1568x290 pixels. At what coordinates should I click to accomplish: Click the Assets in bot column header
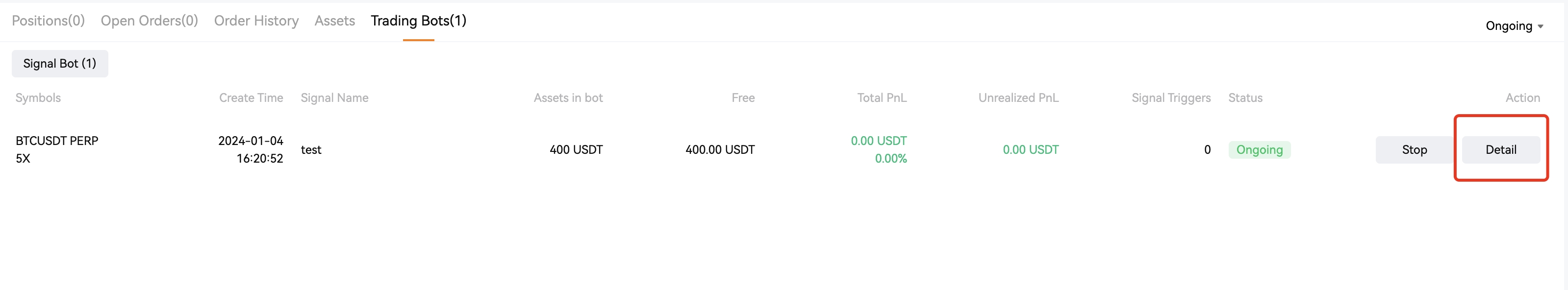click(568, 97)
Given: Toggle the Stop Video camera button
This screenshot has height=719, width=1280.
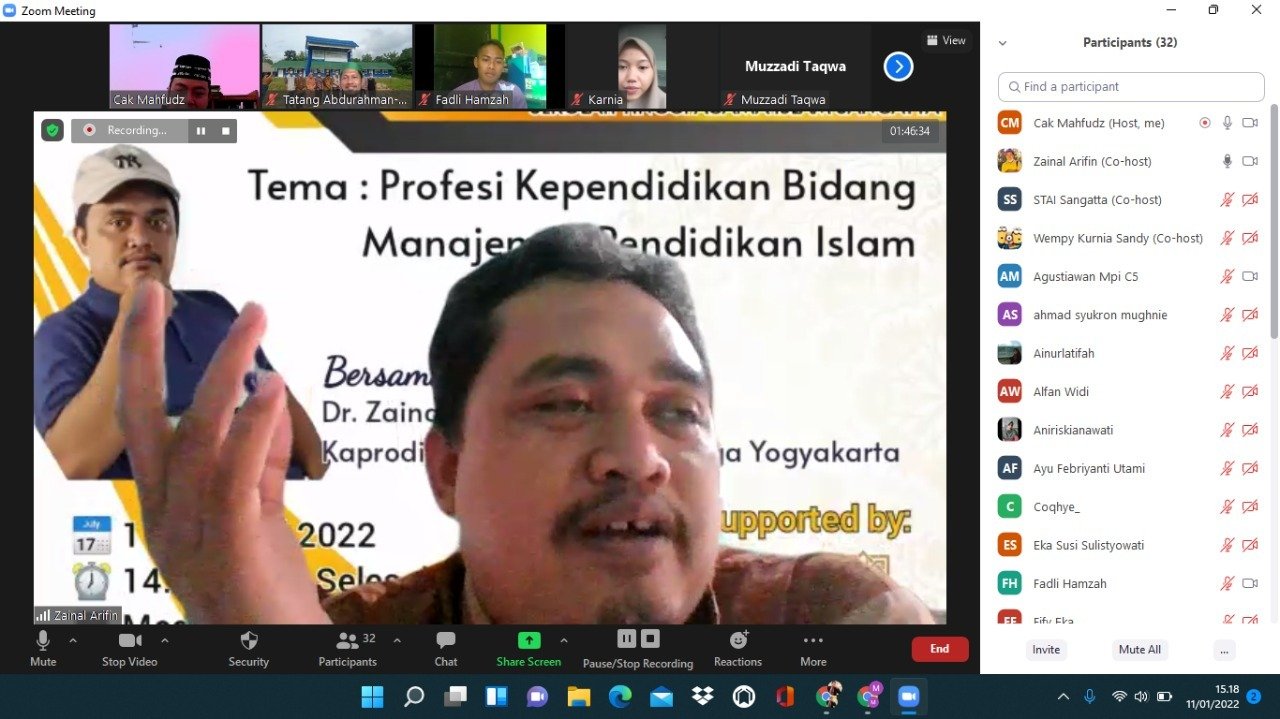Looking at the screenshot, I should click(x=130, y=646).
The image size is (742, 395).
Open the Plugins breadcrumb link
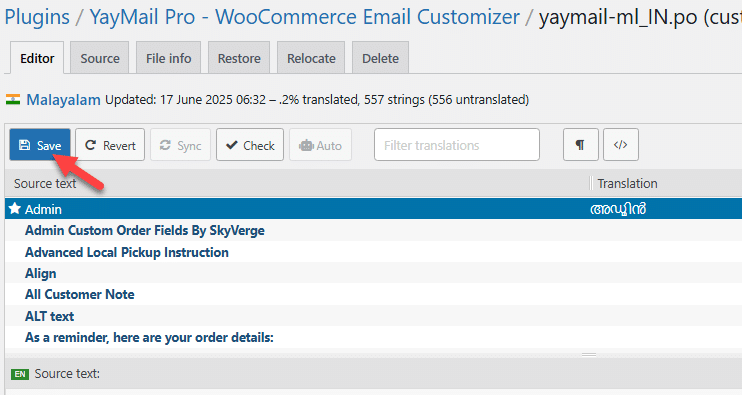tap(37, 17)
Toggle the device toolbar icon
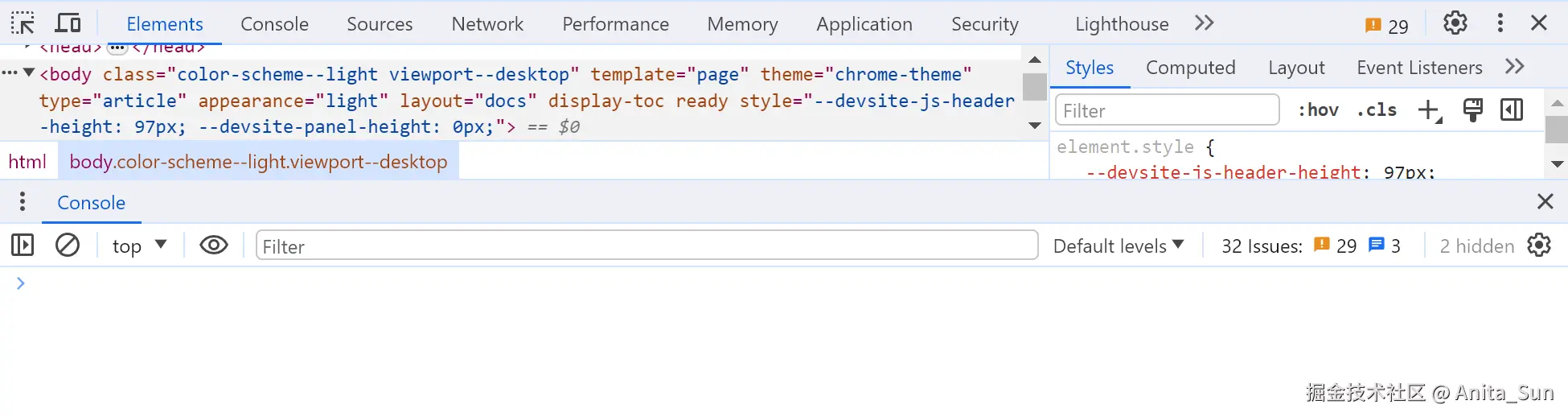This screenshot has height=417, width=1568. [x=68, y=23]
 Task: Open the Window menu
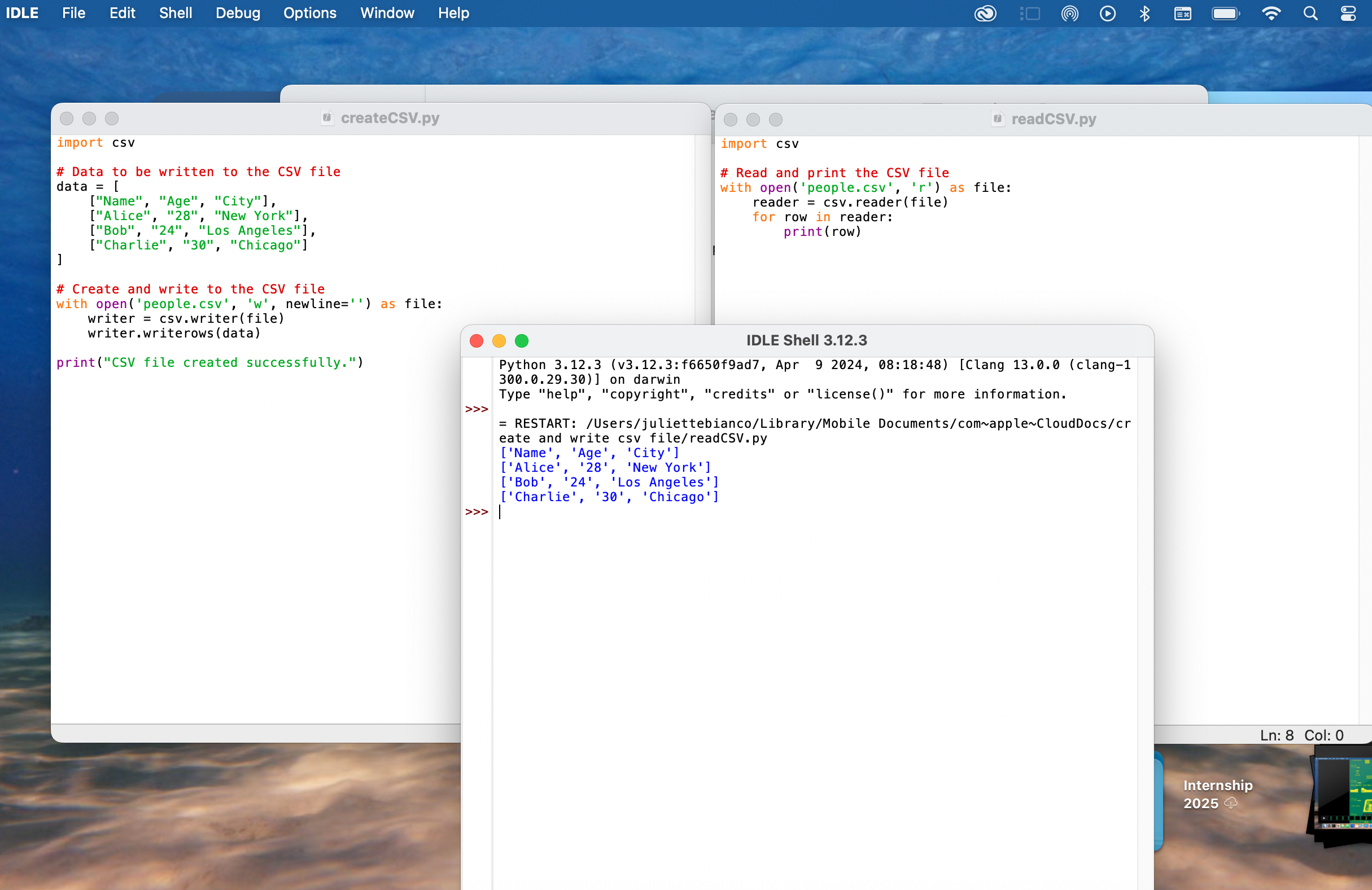[387, 12]
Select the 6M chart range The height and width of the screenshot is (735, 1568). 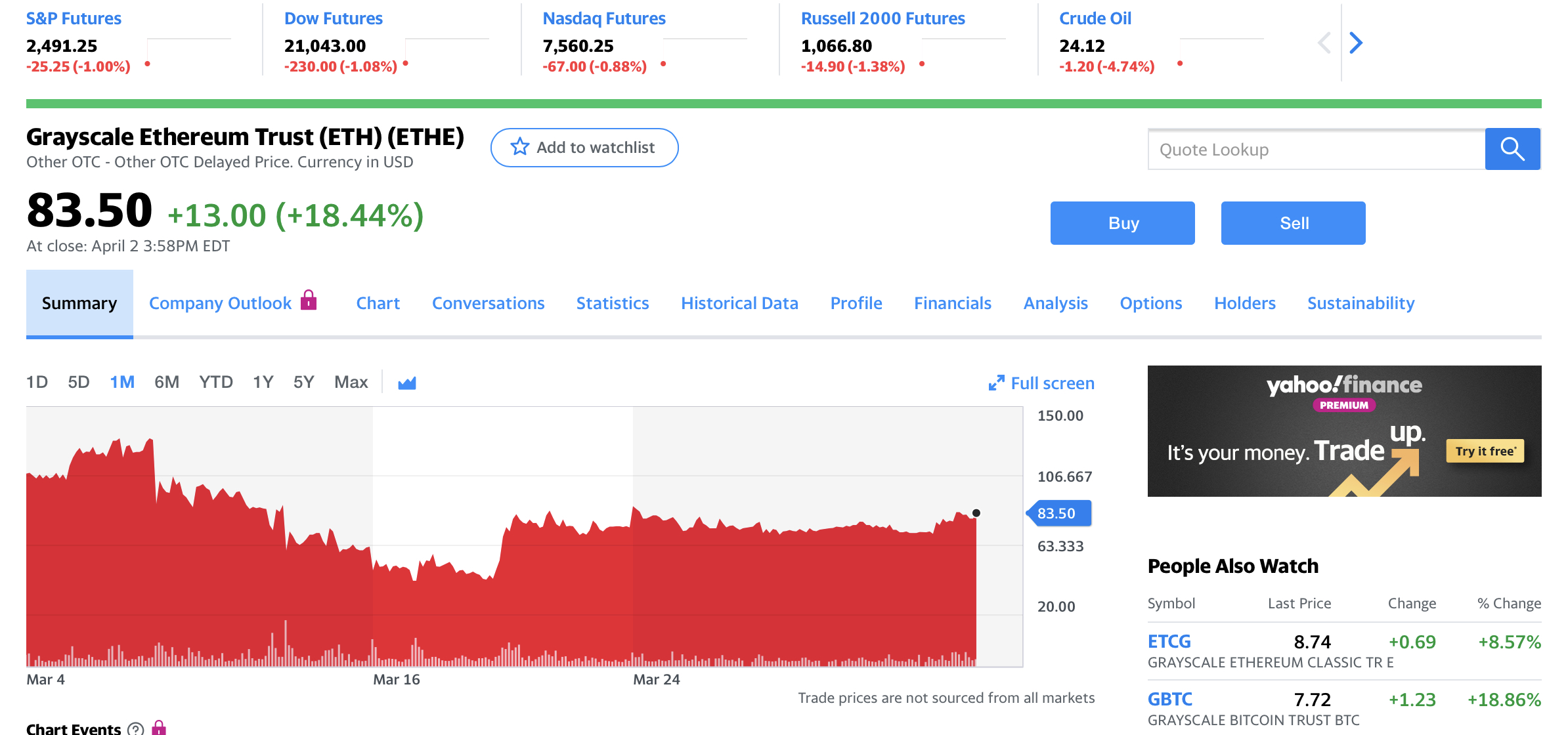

========================================================================

### [What is asked]
Render the material from its first line through the line containing "Looking at the", inclusive, as a Markdown table with the columns Row and Line, numbering each row, skipping blank lines, and leaving out the pictures.

### [Finished answer]
| Row | Line |
|---|---|
| 1 | 1568x290 pixels. At what coordinates should I click to accomplish: Click the Assets in bot column header |
| 2 | click(568, 97) |
| 3 | Given: Toggle the Stop Video camera button |
| 4 | This screenshot has height=719, width=1280. |
| 5 | Looking at the screenshot, I should click(x=130, y=646). |